BTW, my statement isn't meant to knock all LHBS owners. I realize there are quite a few that are still on these boards, still reading the latest books and doing experiments to better their beer - I'm not talking about those guys. Just that many of the stores I've got in my area don't do this stuff and it feels like they read the 1st edition of Palmer's "How to Brew" thirty years ago and think they know it all.
mostly the reason i secondary is because i get bored with it sitting in a primary for three weeks and i want to fiddle with it. putting it in a secondary gives me something to do, plus, i like to have it in a clear vessel for awhile so i can stare at it. i don't care if its an extra, useless step, because i have free time and thats how i like to spend it.
This weekend i had a nice conversation with my LHBS owner about how i wasn't secondary-ing any longer just because i had been convinced on this forum that most people aren't using this step any longer.
As for me, I've tried both schools of thought and many processes in between. What I've settled on that works for me is a 7-14 day primary (7 days is typically for low grav beers). Then I use my secondary as more of a bright beer tank, since I still bottle. I transfer to the secondary and cold crash for a few days. I've found, for me, this allows for the transfer of the least amount of yeast to the bottle of all the processes I've tried. But, it's really whatever works for you.
If you feel the need, then do it.
I wouldn't do everything my local home brew shop owner tells me to do (and I have an excellent lhbs) just as i don't do everything I read about on this or any other forum.
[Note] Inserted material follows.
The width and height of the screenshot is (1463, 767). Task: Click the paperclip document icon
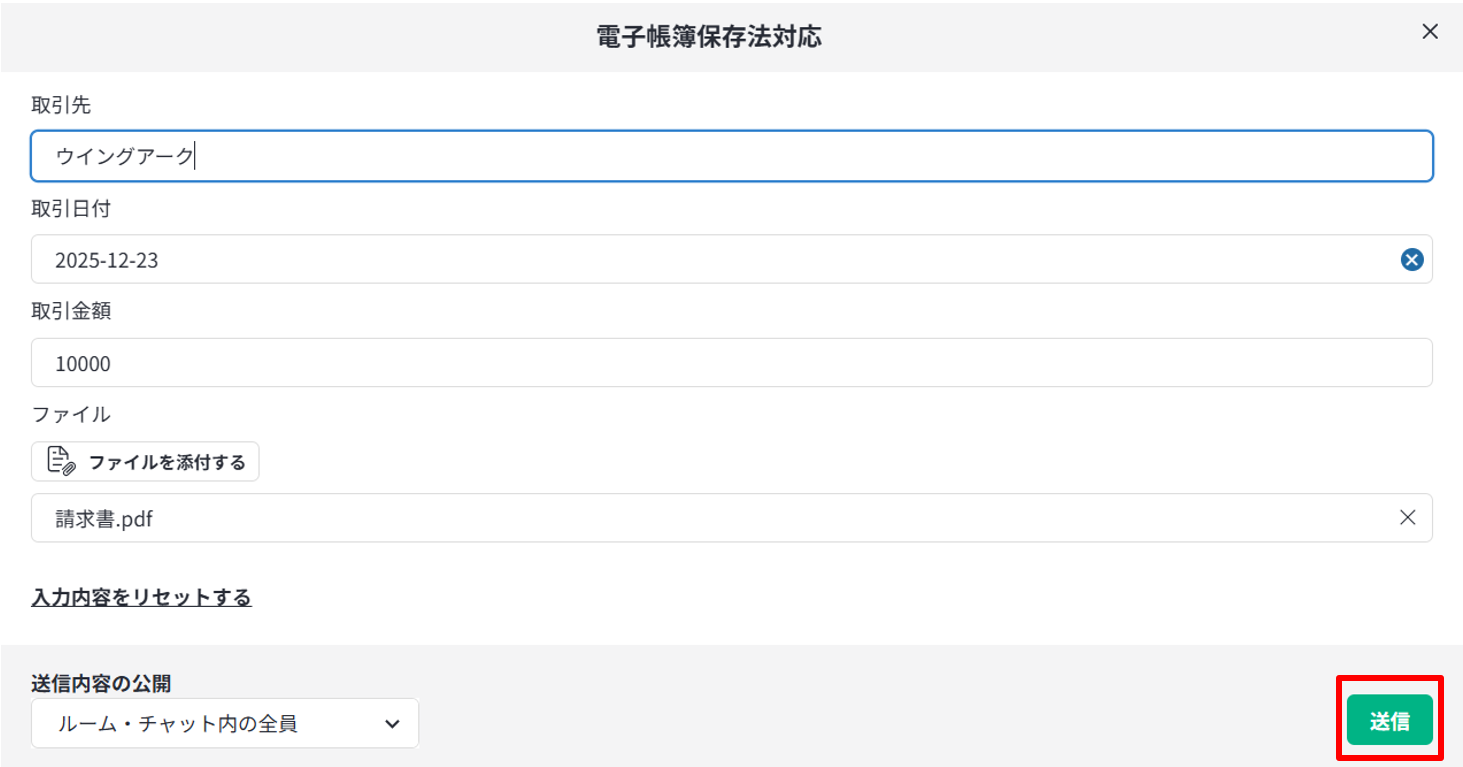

I will however explore different options if they seem to make sense. There are very few things IMHO that have to be done a certain way.
You have apparently done secondaries and not done them so you can decide for yourself if they are worth doing.
I love reading threads where people get all worked up about what other people do with beer they will never drink
I won't drink 99.99% of beer made by people on this forum but it doesn't mean I'm packing up and leaving.
A couple years ago, there was a BYO experiment or article where over 20 homebrewed beers were tested in a lab for various common contaminants and I do recall noticing a significant positive correlation between infected samples and the brewer's use of a secondary. I can't find the damn article but I do remember they weren't even testing for this particular phenomena and it was never mentioned.
Revvy said:3-5 threads a day about this aren't enough for you?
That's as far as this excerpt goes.